An 'author'  is a property of a 'book', whether it's a physical paperback, an RDF resource or an application/json body. Providing links to identify which 'author' exactly we mean and perhaps resolve to pages with more information about this particular 'author' is the great thing of Linked Data (and JSON-LD) in my opinion. Links to navigate within the particular API can perhaps be described using the Hydra vocabulary but has nothing to do with the 'book' itself. You know I'm a huge fan of getting JSON data in triplestores via JSON-LD and the great feature to convert JSON-LD to RDF using a single method. If I start with a raw CSV of my book collection and end up with a triplestore with with API information (which is useless in that 'context' ;-)) I am not satisfied. Of course, you could provide a different 'context' to reach that goal, but my unknown consumers are lazy (and mistrustful of everything that has to do with 'Linked Data'). By the way, if you store it 1:1 in a triplestore, unfortunately the response size does matter...
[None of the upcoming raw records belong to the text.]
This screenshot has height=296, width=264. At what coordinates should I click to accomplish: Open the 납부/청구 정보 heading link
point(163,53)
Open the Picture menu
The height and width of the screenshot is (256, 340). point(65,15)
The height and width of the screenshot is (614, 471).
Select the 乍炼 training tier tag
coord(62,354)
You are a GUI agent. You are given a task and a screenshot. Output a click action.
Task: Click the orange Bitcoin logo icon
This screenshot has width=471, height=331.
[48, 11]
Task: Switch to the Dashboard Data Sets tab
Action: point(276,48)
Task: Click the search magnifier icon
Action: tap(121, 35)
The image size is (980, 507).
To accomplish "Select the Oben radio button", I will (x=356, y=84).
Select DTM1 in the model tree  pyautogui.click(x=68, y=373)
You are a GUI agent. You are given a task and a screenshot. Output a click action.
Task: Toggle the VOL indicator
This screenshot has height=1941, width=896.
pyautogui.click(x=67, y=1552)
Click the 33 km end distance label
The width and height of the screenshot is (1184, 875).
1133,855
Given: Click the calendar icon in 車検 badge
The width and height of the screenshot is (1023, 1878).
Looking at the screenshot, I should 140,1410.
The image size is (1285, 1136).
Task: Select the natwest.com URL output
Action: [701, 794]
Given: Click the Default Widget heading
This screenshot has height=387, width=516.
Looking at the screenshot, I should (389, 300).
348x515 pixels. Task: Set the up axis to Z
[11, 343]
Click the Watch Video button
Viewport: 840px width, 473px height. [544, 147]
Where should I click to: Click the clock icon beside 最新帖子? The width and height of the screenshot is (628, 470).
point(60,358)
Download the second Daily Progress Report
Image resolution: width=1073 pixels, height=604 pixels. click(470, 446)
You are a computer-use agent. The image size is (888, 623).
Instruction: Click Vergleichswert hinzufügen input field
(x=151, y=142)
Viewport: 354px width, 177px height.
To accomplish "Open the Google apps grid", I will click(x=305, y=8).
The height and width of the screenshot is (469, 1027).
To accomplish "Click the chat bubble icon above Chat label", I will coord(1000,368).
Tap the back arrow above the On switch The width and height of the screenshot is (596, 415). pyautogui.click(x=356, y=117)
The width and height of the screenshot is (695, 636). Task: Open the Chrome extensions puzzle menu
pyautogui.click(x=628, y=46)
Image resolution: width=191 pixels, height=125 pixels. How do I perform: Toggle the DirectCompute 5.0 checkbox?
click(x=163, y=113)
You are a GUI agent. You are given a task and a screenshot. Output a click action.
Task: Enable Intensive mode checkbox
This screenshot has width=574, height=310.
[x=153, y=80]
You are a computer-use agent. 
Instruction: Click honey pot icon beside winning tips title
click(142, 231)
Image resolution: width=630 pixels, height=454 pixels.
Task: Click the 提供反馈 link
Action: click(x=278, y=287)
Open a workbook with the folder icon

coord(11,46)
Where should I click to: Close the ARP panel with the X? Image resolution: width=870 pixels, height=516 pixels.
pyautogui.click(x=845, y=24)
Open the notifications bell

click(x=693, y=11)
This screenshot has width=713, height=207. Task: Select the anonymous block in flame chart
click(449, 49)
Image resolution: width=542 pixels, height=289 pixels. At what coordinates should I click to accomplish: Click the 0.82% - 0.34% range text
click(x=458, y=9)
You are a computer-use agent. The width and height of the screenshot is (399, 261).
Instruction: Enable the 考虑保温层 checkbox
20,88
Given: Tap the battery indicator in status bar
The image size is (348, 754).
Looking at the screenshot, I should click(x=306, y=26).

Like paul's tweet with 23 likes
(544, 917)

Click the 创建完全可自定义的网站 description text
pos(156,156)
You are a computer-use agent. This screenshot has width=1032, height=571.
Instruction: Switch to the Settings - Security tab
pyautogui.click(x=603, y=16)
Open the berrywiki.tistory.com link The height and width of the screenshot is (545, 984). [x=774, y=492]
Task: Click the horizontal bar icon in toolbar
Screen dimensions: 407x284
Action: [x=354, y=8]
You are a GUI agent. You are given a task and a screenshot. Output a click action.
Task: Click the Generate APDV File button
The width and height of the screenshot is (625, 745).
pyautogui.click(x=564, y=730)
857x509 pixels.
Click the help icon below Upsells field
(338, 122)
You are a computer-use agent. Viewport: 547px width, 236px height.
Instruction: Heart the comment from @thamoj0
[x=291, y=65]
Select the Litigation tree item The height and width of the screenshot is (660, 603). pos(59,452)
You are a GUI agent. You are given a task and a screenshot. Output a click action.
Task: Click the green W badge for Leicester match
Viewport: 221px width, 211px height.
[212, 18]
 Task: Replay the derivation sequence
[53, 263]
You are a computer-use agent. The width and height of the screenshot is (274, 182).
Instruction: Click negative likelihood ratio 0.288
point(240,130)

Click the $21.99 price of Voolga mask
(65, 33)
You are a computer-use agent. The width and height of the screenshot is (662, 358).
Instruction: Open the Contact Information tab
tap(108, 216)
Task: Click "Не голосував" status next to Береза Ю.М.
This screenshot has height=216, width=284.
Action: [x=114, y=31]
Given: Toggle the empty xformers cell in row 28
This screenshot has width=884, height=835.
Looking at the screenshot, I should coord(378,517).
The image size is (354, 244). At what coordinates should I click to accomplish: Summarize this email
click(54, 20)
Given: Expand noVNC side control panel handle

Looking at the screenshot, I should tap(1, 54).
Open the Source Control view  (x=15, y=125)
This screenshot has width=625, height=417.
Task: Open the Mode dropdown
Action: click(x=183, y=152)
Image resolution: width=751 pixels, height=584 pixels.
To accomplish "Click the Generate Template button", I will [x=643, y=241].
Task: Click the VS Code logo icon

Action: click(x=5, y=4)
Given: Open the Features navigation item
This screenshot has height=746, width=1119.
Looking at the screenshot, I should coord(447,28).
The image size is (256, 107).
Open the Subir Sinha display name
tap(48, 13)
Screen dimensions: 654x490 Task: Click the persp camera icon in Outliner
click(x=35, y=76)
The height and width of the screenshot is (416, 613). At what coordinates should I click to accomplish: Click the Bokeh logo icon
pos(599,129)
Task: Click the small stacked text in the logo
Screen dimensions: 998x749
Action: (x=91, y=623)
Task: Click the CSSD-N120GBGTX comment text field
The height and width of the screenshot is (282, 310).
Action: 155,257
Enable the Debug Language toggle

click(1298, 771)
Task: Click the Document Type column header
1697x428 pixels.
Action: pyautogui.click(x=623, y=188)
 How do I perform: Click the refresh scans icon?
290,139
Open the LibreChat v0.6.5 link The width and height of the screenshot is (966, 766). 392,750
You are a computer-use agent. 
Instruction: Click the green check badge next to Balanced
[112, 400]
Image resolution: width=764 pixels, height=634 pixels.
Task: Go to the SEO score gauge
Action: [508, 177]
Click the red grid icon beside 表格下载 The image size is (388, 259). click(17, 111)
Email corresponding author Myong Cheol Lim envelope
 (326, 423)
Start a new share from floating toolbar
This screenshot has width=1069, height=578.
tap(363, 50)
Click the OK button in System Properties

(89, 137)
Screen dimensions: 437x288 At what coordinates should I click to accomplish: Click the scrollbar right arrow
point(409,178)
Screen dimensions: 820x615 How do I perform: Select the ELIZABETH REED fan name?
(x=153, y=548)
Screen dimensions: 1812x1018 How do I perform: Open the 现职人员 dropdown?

>> An allowed HTTP method has nothing to do with a 'book' for example.
>>
>> Thomas Hoppe:
>>
>>> That's of course true and that's why you would not store them in your
>>> persistence layer.
>>> We enrich the resources read from the database (there is no nee to
>>> employ a triple store btw.)
>>> with the operations dynamically when they are delivered to solve this.
>>
>> This is exactly what I mean! So if the consumer wants to fetch the 'real'
> data (which comes
>> directly out of the persistence layer, ofcourse with some authorisation in
> mind, but you
>> know what I mean) he/she should be able to request that.
>>
>>
>> Thomas Hoppe:
>>
>>> Building APIs with hydra and JSON-LD for 3 years now and knowing those
>>> others
>>> that are around [1] I can tell you that this is noble goal but if you
>>> are in a typical
>>> project setting hardly possible because you will get killed by the
> effort.
>>> If you are talking about dumb transformation of serialization formats
>>> like JSON-LD to RDF/XML etc. then you are certainly right.
>>> But even supporting JSON-LD (+Hydra) and plain JSON is a whole different
> story.
>>> There is so much more you need to consider and implement in your API
>>> server for JSON-LD compared to JSON.
>>> Not to mention the challanges if you have to drive a "procedural model"
>>> (operations in the case of hydra). There is simply not
>>> a 1:1 relation of concepts in hydra, HAL, siren, JSON API etc.
>>
>> The reason I started this discussion is because we are working on a tool
> which automates
>> this, making it easier for people to support multiple hypermedia types.
>
> Interesting. I wonder how you intend to reconcile the completely different
> processing and data models.

That's what makes it interesting indeed, but it wasn't meant to be ready in one hour ;-)

>> However, I still think
>> people should be able to 'disable' hypermedia in the response. Almost
> everyone returns
>> application/hal+json when a consumer requests application/json.
>
> Who is almost everyone? What breaks by doing so? It certainly is valid
> application/json. Maybe people don't care about the extra data that's
> there... I wouldn't. I would have to map it to my internal representation
> anyway and there's no way to automate that as message semantics depend
> solely on its JSON structure (in both cases).
>
>
>> This breaks backwards
>> compatibility if I ever want to return the plain JSON without hypermedia,
>
> Why? It's still valid JSON. Every structural change is a breaking change in
> JSON, HAL, Siren and most other approaches. JSON-LD is immune to that. It
> couples at the level of the vocabulary.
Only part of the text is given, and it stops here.